Italia, ormai è recessione. E l'Europa fa finta di niente

Nuovo allarme del Fondo monetario internazionale Standard & Poor's e Istat certificano la crisi, l'Ue tace

Italia, ormai è recessione. E l'Europa fa finta di niente

Due settimane, al tempo del coronavirus, sono un'eternità. Da metà febbraio a oggi, le misure di profilassi non hanno impedito l'estensione geografica del contagio, ormai sulla linea di demarcazione fra epidemia e pandemia. E identica è stata l'accelerazione del deterioramento a livello economico. Un peggioramento che agisce come una scure sulle previsioni di crescita per l'anno in corso. Ieri anche il Fondo monetario internazionale si è arreso all'evidenza. Il virus è una «grave minaccia» e rallenterà nel 2020 l'aumento della ricchezza globale al di sotto del 2,9% registrato l'anno scorso, ha ammesso la numero uno dell'Fmi, Kristalina Georgieva (nella foto piccola). Nessuna percentuale messa nero su bianco, ma almeno mezzo punto di Pil se lo porterà via il Covid-19 visto che in gennaio l'organizzazione di Washington aveva previsto per quest'anno un +3,3%.

La stima è una media e nasconde, ovviamente, situazioni molto variegate. Difficile, per esempio, che l'Italia si mantenga sopra la linea di galleggiamento. L'Istat ha confermato ieri una contrazione del prodotto lordo pari allo 0,3% nel quarto trimestre. È un andamento a ritroso riconducibile all'ormai cronica debolezza strutturale. Il fenomeno esogeno, cioè l'insinuarsi del virus nelle aree più produttive, complica le cose e consegna il Paese nelle mani delle recessione. Da Ref-Ricerche al al Centro studi di Confindustria, nessuno si illude più sulla possibilità di rimettere in bolla l'economia. Non si scappa: i due trimestri consecutivi di contrazione, ovvero una recessione tecnica, sono già stati messi a bilancio. Anche perché, già a fine marzo, mancherà quella domanda estera che nel 2019 ha attutito la caduta. Trema anche l'Eurozona: sempre ieri, S&P ha ghigliottinato, dall'1 allo 0,5%, le previsioni di crescita 2020 sottolineando che l'Italia andrà il recessione.

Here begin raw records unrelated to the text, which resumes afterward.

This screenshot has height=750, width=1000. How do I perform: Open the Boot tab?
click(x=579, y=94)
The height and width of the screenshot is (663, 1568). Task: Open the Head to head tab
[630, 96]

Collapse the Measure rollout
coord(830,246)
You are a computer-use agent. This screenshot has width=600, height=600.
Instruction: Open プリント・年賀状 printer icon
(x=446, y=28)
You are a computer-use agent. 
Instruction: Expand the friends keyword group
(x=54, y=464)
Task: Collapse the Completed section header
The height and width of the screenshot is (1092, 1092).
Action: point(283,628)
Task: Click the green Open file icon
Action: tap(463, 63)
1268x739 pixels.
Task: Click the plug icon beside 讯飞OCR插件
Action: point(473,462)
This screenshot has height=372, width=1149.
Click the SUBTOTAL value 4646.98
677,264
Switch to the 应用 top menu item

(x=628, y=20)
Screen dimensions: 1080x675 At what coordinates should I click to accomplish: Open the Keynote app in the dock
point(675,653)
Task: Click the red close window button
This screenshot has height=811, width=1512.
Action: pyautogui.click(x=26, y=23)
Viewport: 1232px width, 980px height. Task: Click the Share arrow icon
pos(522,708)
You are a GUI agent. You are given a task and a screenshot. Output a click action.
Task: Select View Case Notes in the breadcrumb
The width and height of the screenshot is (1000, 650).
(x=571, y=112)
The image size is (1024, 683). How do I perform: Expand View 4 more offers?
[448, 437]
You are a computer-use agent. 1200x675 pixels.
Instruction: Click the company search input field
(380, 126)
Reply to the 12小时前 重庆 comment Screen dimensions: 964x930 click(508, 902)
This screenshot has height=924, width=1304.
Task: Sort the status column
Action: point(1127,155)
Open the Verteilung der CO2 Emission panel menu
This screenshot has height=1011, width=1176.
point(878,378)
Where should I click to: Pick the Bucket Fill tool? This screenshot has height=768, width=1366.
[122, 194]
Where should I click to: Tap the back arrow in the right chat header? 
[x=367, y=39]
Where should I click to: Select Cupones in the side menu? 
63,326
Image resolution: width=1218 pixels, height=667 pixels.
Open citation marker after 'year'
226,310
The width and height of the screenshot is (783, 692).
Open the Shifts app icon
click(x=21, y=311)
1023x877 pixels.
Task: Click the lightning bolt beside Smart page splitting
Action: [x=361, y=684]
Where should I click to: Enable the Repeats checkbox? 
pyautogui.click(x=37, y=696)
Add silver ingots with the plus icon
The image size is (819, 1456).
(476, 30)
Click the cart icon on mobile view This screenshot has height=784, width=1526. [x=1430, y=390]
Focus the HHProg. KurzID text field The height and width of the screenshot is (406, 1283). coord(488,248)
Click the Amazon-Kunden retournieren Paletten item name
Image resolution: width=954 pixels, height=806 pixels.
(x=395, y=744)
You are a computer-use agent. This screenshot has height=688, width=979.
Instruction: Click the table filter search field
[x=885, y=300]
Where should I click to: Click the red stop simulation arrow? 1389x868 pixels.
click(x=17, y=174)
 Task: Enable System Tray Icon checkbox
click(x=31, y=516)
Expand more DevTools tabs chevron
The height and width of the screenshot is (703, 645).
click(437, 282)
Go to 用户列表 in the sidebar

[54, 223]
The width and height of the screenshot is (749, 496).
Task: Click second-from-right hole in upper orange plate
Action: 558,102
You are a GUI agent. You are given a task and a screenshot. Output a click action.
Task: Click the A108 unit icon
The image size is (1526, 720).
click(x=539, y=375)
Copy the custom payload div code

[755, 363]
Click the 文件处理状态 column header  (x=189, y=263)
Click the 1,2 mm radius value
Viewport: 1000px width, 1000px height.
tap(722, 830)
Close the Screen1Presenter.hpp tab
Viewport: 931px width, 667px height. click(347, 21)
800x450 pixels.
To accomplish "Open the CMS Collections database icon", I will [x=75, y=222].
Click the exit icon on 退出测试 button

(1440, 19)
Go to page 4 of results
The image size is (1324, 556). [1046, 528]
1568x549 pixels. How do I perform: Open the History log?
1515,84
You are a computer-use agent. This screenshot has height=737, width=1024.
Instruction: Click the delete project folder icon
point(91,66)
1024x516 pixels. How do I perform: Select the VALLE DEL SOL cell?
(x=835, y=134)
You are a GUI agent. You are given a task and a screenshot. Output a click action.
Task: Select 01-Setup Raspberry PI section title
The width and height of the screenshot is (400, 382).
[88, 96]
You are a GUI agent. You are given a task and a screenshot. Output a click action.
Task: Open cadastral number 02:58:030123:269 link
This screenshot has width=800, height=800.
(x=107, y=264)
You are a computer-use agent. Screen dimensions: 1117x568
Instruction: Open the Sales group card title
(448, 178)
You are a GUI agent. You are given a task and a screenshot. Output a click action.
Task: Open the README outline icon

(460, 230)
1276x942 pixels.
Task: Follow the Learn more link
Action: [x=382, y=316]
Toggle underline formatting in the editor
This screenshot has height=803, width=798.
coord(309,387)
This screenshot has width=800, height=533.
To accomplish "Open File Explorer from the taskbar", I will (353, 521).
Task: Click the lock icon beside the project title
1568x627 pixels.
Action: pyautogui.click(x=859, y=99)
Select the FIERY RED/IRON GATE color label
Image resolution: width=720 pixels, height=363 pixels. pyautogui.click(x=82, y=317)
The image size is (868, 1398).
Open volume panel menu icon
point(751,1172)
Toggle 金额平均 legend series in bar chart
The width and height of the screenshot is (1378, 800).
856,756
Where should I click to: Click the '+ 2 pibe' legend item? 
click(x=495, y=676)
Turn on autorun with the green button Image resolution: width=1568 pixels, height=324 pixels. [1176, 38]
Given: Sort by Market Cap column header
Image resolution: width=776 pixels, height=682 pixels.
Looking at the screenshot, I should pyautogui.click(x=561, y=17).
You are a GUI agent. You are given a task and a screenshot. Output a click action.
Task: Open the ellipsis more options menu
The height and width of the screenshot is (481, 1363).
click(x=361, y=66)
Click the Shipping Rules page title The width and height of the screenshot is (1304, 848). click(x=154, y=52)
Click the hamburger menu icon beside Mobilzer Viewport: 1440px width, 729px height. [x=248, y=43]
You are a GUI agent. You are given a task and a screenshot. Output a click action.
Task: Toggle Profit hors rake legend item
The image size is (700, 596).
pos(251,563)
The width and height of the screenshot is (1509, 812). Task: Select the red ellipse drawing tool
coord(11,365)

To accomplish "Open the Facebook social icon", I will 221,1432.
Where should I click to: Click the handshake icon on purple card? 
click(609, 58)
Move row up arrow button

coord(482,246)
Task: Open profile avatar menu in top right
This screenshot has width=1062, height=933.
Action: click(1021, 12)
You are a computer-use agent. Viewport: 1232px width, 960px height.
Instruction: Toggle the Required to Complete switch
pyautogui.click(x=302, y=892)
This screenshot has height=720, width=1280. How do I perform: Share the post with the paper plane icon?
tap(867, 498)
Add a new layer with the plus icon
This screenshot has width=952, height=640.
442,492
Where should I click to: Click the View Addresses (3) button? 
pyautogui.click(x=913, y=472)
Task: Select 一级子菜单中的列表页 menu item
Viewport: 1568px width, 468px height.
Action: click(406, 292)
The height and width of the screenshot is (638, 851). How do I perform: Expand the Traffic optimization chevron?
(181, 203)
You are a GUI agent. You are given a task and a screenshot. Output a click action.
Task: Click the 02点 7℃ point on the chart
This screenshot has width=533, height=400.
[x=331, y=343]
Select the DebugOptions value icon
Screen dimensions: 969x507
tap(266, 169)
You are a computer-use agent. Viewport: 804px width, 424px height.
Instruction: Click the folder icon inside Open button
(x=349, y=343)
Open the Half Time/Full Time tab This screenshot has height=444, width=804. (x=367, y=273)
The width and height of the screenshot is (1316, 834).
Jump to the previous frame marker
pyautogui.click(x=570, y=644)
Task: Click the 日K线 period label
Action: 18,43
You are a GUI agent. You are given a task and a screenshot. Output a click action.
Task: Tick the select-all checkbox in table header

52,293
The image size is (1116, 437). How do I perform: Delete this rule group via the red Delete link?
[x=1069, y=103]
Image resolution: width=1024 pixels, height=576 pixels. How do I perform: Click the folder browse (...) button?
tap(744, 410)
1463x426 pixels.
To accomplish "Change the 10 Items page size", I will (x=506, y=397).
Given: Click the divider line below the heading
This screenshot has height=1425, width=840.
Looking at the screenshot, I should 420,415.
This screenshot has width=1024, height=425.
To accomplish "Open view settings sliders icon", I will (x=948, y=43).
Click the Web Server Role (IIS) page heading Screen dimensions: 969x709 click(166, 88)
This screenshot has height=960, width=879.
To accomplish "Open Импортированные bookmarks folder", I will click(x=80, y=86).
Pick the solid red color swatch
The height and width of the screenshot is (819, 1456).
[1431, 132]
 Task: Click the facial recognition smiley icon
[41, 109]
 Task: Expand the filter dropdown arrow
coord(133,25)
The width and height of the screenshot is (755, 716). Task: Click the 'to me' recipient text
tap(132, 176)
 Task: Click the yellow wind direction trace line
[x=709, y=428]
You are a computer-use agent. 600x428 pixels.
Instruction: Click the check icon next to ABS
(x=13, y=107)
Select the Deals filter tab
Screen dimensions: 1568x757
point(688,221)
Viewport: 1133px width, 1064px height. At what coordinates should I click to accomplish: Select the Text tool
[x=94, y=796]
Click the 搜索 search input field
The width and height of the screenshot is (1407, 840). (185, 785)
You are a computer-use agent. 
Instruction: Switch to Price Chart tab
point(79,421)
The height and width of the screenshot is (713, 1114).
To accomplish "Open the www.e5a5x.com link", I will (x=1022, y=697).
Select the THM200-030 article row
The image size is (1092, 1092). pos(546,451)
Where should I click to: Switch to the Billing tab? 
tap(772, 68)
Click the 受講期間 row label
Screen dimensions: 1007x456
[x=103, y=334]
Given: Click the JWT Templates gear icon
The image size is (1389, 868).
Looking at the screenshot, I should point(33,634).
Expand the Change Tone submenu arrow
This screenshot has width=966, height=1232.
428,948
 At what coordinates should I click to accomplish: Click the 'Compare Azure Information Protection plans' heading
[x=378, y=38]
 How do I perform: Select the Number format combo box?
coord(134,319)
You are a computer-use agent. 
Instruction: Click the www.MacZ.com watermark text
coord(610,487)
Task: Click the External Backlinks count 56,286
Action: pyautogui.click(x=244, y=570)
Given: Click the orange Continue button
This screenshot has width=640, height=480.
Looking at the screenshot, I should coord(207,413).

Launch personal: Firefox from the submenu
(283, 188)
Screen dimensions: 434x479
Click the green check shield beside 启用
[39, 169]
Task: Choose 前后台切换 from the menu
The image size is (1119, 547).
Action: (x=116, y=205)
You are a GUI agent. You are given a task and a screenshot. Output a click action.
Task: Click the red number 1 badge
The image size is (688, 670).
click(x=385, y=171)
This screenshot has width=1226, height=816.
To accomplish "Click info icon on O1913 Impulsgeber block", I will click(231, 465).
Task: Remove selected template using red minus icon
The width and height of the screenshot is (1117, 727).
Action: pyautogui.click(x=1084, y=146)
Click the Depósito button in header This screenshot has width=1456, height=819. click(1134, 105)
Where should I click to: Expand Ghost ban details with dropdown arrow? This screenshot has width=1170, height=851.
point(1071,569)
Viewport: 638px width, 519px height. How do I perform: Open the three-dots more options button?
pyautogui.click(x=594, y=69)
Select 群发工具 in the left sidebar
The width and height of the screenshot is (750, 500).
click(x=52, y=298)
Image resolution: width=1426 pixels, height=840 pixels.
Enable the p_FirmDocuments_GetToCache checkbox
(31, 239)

L'interrogativo è su quanto la crisi sarà grave e quanto durerà. Il presidente della Banca Mondiale, Malpass, ha ieri centrato il punto: «Velocità e ampiezza della risposta sono cruciali per la sua efficacia». L'istituto ha già stanziato 12 miliardi di dollari per sostenere in particolare i Paesi emergenti e in via di sviluppo. Basteranno? Probabilmente no, se il gesto rimarrà isolato. L'Fmi ha pronti 50 miliardi di aiuti da mettere sul tavolo, ma il G7 promette e non agisce; fa il paracarro l'Europa, incapace di trovare una linea d'azione condivisa. Invocare un new deal mondiale, o fondi sovranazionali da centinaia di miliardi suona un po' stonato davanti al nulla. O quasi. Visto che, di nuovo, si chiede alle banche centrali di surrogare l'inazione della politica. Imbrigliata, a livello comunitario, dalle regole tafazziane che si è imposta e che, nel migliore dei casi, concederanno all'Italia l'elemosina di 3,6 miliardi di extra-deficit.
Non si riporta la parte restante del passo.